EXERCISE INSTRUCTIONS - Rewrite the passage from the forum discussion of SPU memory handling, starting with "Agreed. SPUs should" and going on through "to a crawl).", with "local store" replaced by "on-chip memory".

Agreed. SPUs should perform better when the data set required for each pixel is larger than L1d (32 KB), but smaller than local store size (or half of it minus code = ~128 KB, since you need double buffering to load next data while processing old one). But once the data set is larger than local store size, the VMX128 processing would simply start using the 1 MB L2 cache instead of the faster L1d, while the SPU code would need to frantically swap data to/from main memory (slowing it down to a crawl).

I'm still scratching my head a bit at the 128KB LS overhead, but I'm willing to accept that for some people this is how it works out. As we're sort of talking about cool hardware capabilities, let me say a word or two about double buffering and SPUs.
The way memory transfers down to main memory and VRAM work is that the MFC takes care of them. The SPU controls its MFC through a channel interface which is part of the ODD pipe (which is roughly the same as VXU Type 2 for you), meaning that you can issue commands to the MFC as ODD instructions.
If you are so inclined, you can put these channel commands into your regular processing loop. The MFC can queue up 16 DMAs, so this effectively gives an extremely controlled prefetch system, at the cost of some ODD pressure. Most people have ODD to spare, so it's more a case of working out the latencies and carefully adding the commands, as you described it for VMX. It's really very much the same thing, save for the added control and things like DMA lists.
What that means is there there is no need to just do a simple double buffering. You can do pretty sophisticated loops, if you need to. I've personally never had a situation where I needed to roll the channel commands in with the assembly, as this is really something you only need when you have sparse (i.e. random) memory accesses. People tell me that it works rather well, however.

MATERIAL PROVIDED -

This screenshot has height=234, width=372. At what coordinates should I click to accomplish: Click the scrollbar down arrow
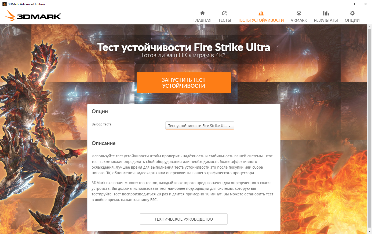[x=370, y=231]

REPLY -
Agreed. SPUs should perform better when the data set required for each pixel is larger than L1d (32 KB), but smaller than on-chip memory size (or half of it minus code = ~128 KB, since you need double buffering to load next data while processing old one). But once the data set is larger than on-chip memory size, the VMX128 processing would simply start using the 1 MB L2 cache instead of the faster L1d, while the SPU code would need to frantically swap data to/from main memory (slowing it down to a crawl).